The 1969 poem is rangier and more hostile than its later incarnation, venturing a wider diction and rhetoric, but is also occasionally obscure. It is formally different too, longer, of course, but with lines varying greatly in length (as short as a single word in two cases: there are also two-word and three-word lines). This creates more frequent line-breaks, with the shift of pace and emphasis this naturally gives rise to. Perhaps this underlines its more querulous tone. The new version is crisper and more focused but perhaps has slightly less energy.
It was good to revisit this thought-provoking poem from so long ago, though of course, as I have said, everything I have observed about it you will already have considered yourself. Thank you for posting both versions, David – and for occasioning in me a bout of not unpleasant nostalgia.
Clive Watkins
David Selzer
August 20, 2019Sylvia Selzer suggested I should mark the anniversary in some way. My first thought was to post NEW HEROES. She thought that was a good idea, and still does. I decided it might appear a tad pretentious – ‘here’s one I wrote earlier…’ I suspect Auden’s influence was unconsciously at work. His re-writing earlier work was something I disapproved of at the time but now find attractive. I’ve done it once before with a piece, LOST TRIBES, that was not previously published – https://www.davidselzer.com/2012/09/lost-tribes/. The original must have been penned (sic) circa ’63. I don’t think the motivation is correcting past mistakes but rather trying to making good stuff better (sic).

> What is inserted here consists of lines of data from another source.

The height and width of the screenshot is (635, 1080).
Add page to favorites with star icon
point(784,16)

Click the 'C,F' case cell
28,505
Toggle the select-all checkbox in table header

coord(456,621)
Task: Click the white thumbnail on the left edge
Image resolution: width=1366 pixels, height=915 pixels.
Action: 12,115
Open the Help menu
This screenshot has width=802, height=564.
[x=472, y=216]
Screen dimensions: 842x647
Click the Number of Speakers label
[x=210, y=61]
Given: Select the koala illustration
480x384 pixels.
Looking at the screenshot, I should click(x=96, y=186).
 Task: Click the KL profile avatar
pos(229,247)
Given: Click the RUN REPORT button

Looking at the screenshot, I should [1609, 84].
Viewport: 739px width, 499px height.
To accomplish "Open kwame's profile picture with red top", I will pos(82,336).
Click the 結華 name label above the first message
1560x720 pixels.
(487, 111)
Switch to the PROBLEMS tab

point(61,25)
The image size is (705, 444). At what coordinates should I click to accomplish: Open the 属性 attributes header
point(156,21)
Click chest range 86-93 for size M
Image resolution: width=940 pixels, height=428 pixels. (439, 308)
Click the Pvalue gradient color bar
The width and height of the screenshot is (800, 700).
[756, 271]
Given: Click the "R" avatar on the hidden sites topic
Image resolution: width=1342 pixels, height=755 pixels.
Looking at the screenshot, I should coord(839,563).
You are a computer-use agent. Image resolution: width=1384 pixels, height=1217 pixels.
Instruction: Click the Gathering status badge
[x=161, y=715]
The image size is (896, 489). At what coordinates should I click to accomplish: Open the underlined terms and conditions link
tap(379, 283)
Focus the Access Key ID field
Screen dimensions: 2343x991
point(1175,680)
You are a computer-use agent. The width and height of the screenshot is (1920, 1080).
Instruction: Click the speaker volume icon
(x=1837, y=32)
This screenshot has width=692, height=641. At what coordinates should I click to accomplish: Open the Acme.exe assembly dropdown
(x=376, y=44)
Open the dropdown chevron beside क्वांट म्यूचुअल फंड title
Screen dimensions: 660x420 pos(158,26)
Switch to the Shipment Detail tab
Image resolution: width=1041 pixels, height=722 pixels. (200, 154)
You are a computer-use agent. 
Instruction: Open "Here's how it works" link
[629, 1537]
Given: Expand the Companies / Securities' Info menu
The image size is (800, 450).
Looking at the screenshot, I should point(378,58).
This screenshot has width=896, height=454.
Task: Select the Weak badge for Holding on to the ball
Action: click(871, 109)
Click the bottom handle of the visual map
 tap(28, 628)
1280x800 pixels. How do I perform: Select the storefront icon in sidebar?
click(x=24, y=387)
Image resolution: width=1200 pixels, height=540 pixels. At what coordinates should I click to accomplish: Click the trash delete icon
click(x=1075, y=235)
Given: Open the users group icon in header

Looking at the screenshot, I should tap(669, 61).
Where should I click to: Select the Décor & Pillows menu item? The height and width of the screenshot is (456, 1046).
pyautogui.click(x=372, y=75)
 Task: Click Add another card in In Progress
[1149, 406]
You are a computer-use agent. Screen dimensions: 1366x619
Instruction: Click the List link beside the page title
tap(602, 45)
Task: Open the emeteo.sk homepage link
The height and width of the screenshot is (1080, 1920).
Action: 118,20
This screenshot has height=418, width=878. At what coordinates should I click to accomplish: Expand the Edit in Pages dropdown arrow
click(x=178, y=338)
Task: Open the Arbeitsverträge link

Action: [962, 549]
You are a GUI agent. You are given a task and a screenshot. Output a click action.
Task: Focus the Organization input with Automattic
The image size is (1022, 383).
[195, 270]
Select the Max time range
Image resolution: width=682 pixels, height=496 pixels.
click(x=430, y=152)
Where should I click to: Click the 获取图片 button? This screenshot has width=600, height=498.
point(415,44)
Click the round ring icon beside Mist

The change of title make may well reflect my Weltschmerz but it also reflects how quickly US space explorations – as distinct from scientific and technological investigations – became yesterday’s news. Killing the Cong by 1972 became paramount. So the re-write shifts the focus from the astronauts to the Empire, where it should have been originally – hence SAME OLD… What better to distract from imperial intentions than to play the man!
I very much appreciate your approval of my discarding the T.S. Eliot and the Peter Porter influenced stuff, and the pompous flim-flam. Some progress made in fifty years!
I think it was probably a mistake to drop ‘brilliant’. I was very pleased in 1969 with ‘brilliant contraptions’. I though it Audenesque – but it seemed, while I was writing SAME OLD… to be a bit cheap – and I felt the sun’s reflection would be conveyed by the simile of the coins.
So, unsurprisingly, your observations, in my opinion, are, with three exceptions, absolutely right. I still like the biting sound of ‘corrupt’ and ‘encroach’ – and the cut-off sense that the absence of ‘upon’ provides.
I changed the ‘facts’ about my great grandfather partly as a result, as you surmised, of my having my more biographical detail, but also of my knowing more about Bidston Observatory. When he went to work there it was still predominantly concerned with time – to ensure that the one o’clock gun fired each day at Morpeth Dock so captains could set their chronometers before sailing was as accurate as possible. It was also beginning to be concerned with tides – and the Moon is, of course, the main influencer of our tides. It was interested in the stars!
Many thanks, Clive, from providing such a stimulating commentary.